Start of Block

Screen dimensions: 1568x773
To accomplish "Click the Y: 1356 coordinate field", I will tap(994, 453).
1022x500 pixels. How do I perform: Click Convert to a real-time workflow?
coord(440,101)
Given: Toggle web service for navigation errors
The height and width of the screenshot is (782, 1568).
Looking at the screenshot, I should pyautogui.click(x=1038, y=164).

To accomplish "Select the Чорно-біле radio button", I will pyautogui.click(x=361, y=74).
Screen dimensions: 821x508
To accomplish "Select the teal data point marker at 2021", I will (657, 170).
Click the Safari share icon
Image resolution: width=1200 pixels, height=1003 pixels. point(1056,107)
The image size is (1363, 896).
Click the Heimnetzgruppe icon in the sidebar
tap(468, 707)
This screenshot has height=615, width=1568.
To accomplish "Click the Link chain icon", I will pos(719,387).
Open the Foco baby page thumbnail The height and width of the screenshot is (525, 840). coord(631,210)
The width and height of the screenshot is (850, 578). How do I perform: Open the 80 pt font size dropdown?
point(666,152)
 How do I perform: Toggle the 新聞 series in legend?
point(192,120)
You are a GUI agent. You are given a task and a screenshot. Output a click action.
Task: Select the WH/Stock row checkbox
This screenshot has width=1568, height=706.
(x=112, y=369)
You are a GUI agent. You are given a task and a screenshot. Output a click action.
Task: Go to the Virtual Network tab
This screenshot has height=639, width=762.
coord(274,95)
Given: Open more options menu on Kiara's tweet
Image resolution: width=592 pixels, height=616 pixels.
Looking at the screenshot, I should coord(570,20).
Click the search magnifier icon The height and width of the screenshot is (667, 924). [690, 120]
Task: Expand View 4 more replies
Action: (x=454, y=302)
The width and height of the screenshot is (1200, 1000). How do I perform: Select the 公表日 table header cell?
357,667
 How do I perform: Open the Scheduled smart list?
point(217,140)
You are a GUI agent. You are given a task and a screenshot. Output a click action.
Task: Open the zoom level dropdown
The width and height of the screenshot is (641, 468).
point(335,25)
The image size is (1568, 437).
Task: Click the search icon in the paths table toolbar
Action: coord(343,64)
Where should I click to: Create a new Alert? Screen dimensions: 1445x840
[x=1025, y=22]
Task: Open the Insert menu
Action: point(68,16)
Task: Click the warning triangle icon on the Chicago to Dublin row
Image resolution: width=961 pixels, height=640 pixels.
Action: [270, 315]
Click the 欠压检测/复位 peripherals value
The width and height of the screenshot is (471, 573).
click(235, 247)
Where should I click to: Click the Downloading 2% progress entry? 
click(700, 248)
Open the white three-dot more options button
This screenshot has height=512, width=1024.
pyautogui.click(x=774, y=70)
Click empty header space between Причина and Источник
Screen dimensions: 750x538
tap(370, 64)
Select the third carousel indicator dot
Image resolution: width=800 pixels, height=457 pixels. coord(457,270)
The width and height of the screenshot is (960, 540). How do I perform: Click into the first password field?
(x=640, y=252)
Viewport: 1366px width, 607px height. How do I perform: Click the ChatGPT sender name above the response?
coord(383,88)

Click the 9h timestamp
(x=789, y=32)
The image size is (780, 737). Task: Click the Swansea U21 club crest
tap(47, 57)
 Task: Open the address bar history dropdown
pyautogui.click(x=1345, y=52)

End of Block

Which lines above include the word "options"? Pick them out and copy them.

Given: Open more options menu on Kiara's tweet
Open the white three-dot more options button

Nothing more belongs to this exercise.